*Exercise requirements*
Your answer must be the line holding "This screenshot has height=427, width=891." followed by every later line through the end of the entries, exactly as written.

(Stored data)
┌────────
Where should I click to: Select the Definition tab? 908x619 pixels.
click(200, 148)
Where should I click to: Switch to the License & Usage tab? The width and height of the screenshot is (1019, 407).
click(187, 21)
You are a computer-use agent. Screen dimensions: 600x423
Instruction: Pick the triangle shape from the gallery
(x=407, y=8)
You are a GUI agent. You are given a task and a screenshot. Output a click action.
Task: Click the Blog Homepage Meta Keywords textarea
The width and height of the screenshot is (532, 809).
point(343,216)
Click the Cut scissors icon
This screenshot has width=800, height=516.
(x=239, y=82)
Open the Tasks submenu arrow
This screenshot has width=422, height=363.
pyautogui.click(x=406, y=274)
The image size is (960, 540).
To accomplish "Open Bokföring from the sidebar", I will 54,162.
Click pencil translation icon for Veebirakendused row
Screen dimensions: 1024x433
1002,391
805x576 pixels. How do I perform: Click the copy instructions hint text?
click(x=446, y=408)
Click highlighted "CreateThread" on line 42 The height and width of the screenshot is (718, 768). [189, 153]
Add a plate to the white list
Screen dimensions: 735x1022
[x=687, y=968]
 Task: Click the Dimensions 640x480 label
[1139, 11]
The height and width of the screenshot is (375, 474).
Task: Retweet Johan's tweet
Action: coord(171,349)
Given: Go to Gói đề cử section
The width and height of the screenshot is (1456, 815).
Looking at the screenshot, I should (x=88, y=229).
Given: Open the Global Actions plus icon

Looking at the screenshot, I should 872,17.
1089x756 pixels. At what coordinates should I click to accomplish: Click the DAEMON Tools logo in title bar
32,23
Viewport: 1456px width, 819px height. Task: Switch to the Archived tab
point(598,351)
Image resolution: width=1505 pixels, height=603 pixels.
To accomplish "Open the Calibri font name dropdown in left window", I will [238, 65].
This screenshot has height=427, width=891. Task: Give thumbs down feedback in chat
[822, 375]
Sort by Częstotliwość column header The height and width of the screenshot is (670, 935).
└────────
*Task result*
This screenshot has height=427, width=891. Task: Give thumbs down feedback in chat
[822, 375]
Sort by Częstotliwość column header The height and width of the screenshot is (670, 935).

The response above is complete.